## ACTION ITEM:
An exact copy of every record is needed, with the pictures left out.

────────────────────────────────────────

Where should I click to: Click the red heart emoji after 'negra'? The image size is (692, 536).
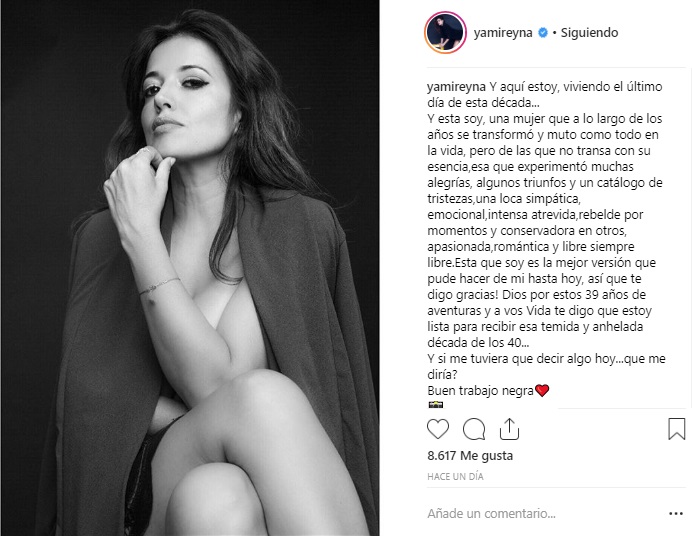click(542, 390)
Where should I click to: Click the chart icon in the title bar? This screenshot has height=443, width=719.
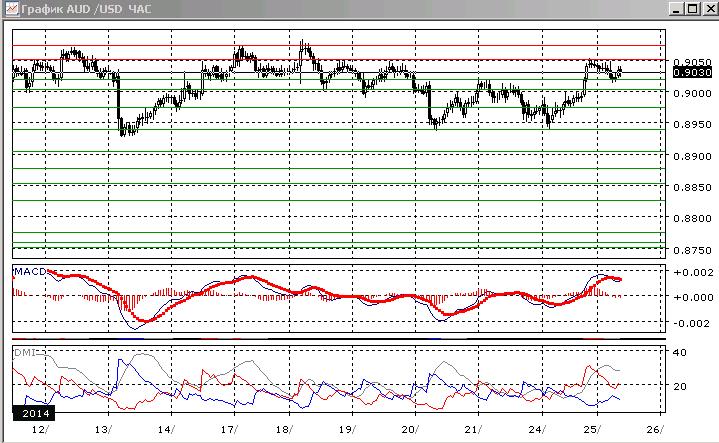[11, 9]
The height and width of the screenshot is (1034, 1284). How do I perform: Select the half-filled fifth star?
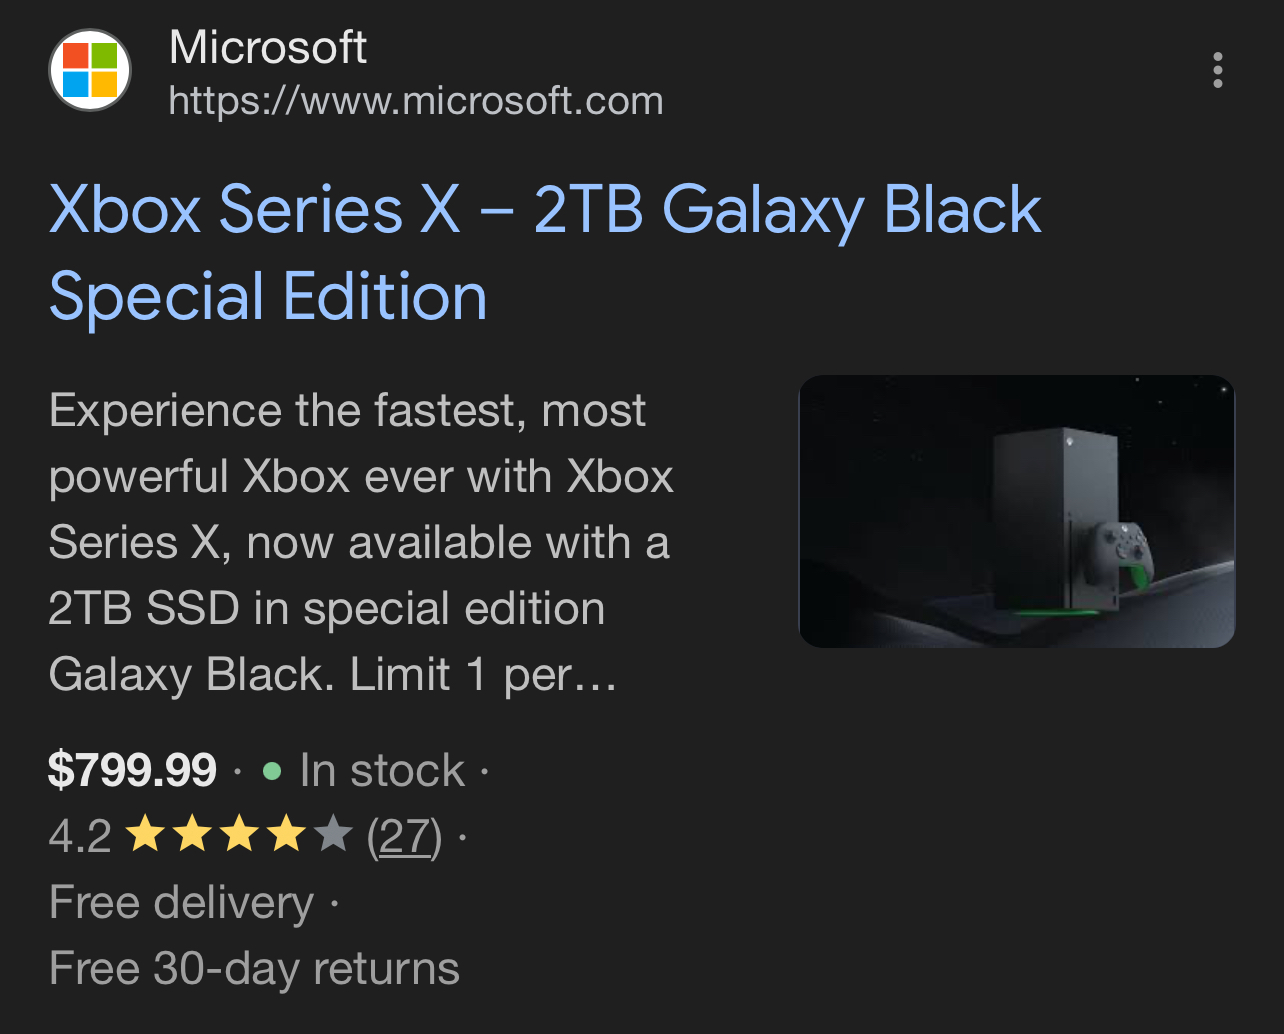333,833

────────────────────────────────────────

## ANSWER BOX:
Where should I click to: Click the red heart emoji after 'negra'? The image size is (692, 536).
click(542, 390)
Where should I click to: Click the chart icon in the title bar? This screenshot has height=443, width=719.
[11, 9]
The height and width of the screenshot is (1034, 1284). How do I perform: Select the half-filled fifth star?
333,833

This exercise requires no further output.